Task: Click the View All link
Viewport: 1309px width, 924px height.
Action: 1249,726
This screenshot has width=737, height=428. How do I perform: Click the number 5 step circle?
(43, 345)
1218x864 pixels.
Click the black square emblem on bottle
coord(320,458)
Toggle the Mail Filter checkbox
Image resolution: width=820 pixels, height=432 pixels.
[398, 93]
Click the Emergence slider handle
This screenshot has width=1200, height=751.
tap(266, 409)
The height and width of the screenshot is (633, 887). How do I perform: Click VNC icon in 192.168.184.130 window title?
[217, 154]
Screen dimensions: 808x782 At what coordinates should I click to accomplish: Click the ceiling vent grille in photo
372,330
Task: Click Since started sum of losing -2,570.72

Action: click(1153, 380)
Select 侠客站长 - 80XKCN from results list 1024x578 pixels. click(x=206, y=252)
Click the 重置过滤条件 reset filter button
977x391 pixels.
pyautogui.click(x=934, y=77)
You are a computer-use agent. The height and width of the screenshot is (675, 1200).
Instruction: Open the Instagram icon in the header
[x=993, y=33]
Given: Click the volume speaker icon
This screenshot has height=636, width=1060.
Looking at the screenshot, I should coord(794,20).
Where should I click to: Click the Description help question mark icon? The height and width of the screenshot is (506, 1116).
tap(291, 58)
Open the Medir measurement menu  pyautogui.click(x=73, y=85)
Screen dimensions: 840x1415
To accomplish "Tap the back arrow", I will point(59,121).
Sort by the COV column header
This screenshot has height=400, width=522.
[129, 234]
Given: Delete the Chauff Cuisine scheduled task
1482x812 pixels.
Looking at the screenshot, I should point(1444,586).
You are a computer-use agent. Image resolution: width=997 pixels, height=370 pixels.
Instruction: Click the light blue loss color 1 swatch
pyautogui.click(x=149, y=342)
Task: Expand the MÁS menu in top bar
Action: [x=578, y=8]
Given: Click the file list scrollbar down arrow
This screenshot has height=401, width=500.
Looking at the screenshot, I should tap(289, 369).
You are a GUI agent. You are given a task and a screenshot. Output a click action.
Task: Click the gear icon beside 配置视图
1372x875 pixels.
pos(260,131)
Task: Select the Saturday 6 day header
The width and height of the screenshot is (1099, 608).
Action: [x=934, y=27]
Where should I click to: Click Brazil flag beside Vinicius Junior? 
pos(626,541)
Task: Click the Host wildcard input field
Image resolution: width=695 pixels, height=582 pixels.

* * * *

Within this data, count the lines that include the string "list" and write the number with nothing else.

**EXERCISE RESPONSE**:
2